After coaching 25 years, one of the most common complaints I receive from players is that I sometimes stop the flow of drills too often in order to make “teaching points.”  Here is what happens.  I see something wrong that applies to the team as a whole, and I “freeze” the drill, and discuss the teaching point.  Players detest having to slow down and just want to keep moving the ball, shooting, etc.  As a leader, I think it is very important to empower players at every age group to be the best they can be, and to help their team achieve success.  My “style,” if you will, involves these periodic freezes in order to empower the players to change their thoughts, techniques, vision, etc. in order to make them better. 
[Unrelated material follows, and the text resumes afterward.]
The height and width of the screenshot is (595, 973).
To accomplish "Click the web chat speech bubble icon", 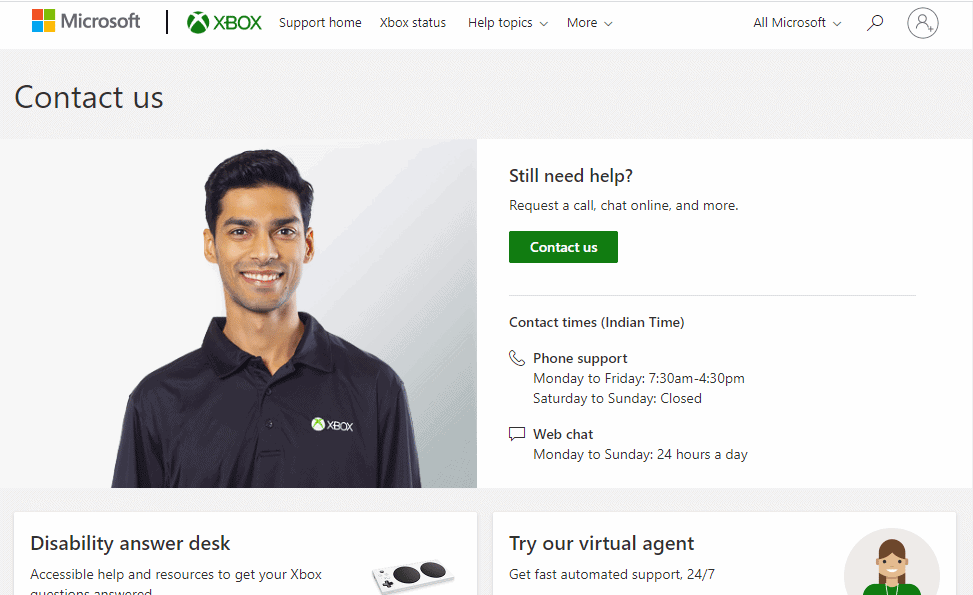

The other day at a practice, one of our freshmen was struggling to set an off ball pick, admittedly one of the most difficult concepts to teach, let alone practice, in lacrosse.  While every player exhibited some level of difficulty, here was a player trying his hardest, but just not getting it.  As the coach, I started to realize that there were a few “tips” I could have mentioned during the “educate/demonstrate” portion of the practice.  I was just about ready to stop the drill for one of my infamous teaching moments, when I saw a seasoned player step in, put his arm around the struggling player, and physically show him the basic principles of setting the pick.  I was awe struck by the site … rather than hear players insult the struggling player, I witnessed encouragement.  The player offering assistance gave up his own opportunity in the drill to help another player. 

Then it hit me.  The drill was stopped for a teaching moment.   That player became a leader.

Teach leadership.  Tick that one off the list.  Mission accomplished.